Meanwhile Jonathan is being dragged into PRADA by Eric, begging not to have to take Jenny to Cotillion even though she feels bad about everything on Halloween. "Great! She should feel bad!" Eric swears that Jenny's still only at the tipping point: "She's not Darth Vader yet, she could still stay Anakin." Jonathan sighs, hit with a dork logic fatality, and assents only so long as she's really into it. Eric lies and promises that she is, and Jonathan stupidly trusts him. So you've got Eric and Jonathan poised as the angels on Jenny's shoulders, and Eric is Blair is the sewing machine, and Jonathan's saying she's already gone and they should just shoot her, but what's really going on is that the angels are really on Eric's shoulders, because he's pulling a Vanessa right now and getting his hands dirty to help a Humphrey, and that means he is going to end up paying full price.

Tripp's all alone in the HQ on the floor working on a speech (school lunches, teacher salaries, term limits) when Serena comes running in dressed like a lieutenant in the Rhythm Nation 1812 civilian army, carrying a foil-wrapped dinner for him. "I'll take real politics over the ones at Cotillion any night.
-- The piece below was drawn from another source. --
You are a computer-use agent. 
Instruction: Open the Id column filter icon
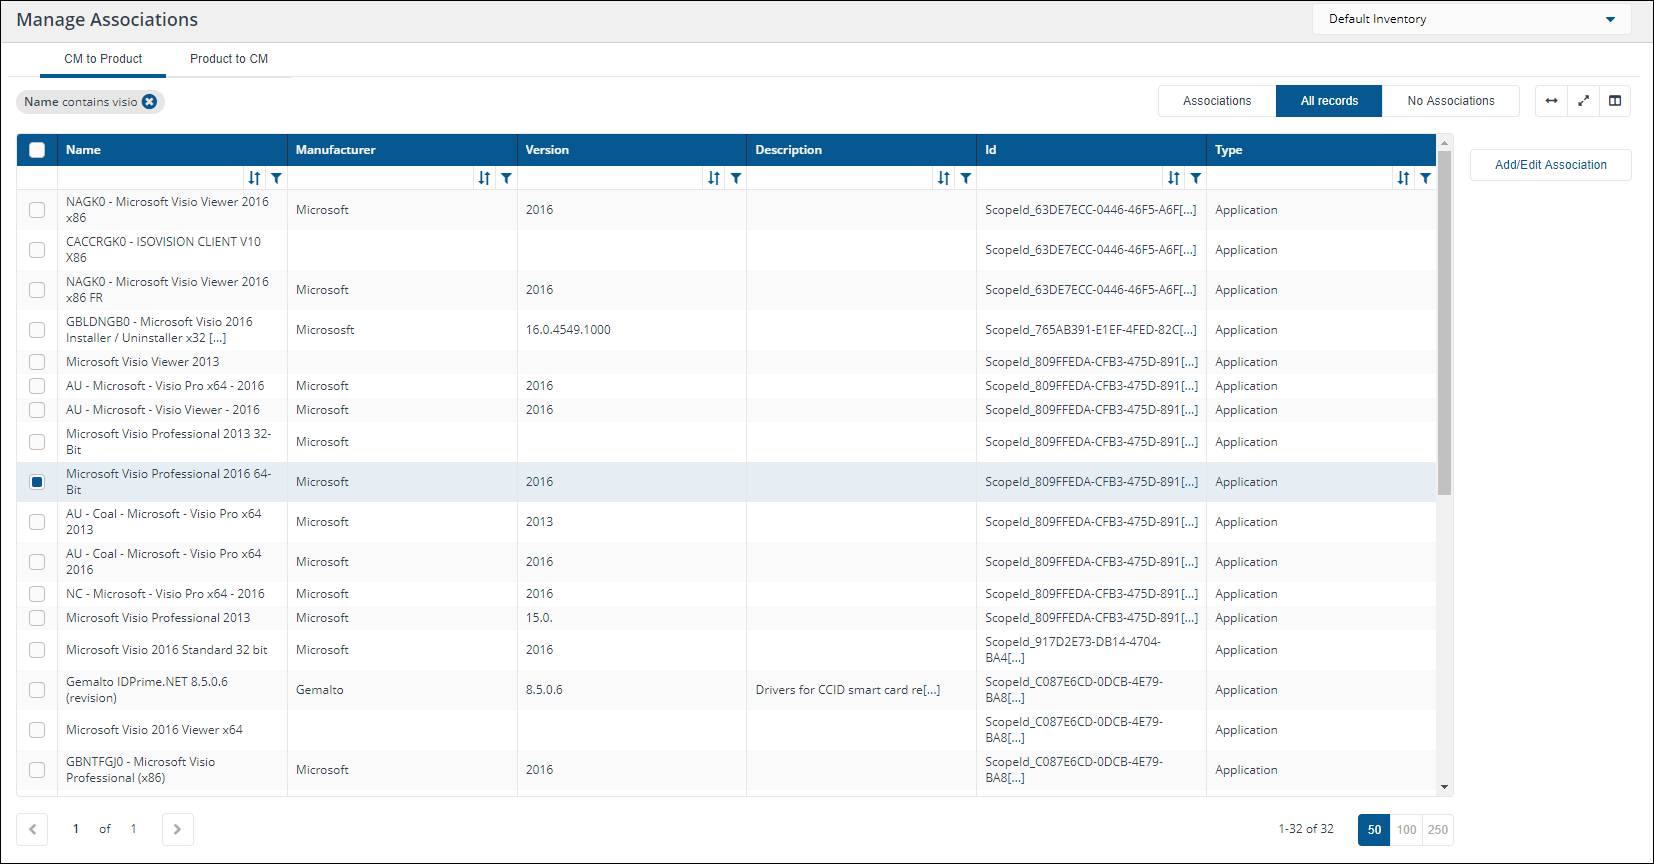click(x=1195, y=178)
Joe Wilson has nothing on Blair Waldorf!" she says brightly, totally committed to "working" even though it's a Friday night. He starts showing her the notes but his tie nearly drops in the meal she brought him, and she helps him out with that and they get all kissy-face and then the aide from earlier shows up to make it all awkward, and then Tripp feels like a complete douche/exploiter and tells Serena to go home. And because S is either just dumb today or willfully ignoring the implications of this whole thing -- hint: B -- she honestly is like, "Well, okay!" and clomps out of there again. I don't know if it's the slow-burn or the moral propping he's gotten this year or what, but I think Tripp is my favorite person ever put in this position on this show. I feel like no matter what happens he'll be teflon and we'll just be like, "Oh, Tripp, you tragic son of a gun." But I mean, nobody survives Serena. She is a point-blank hot mess.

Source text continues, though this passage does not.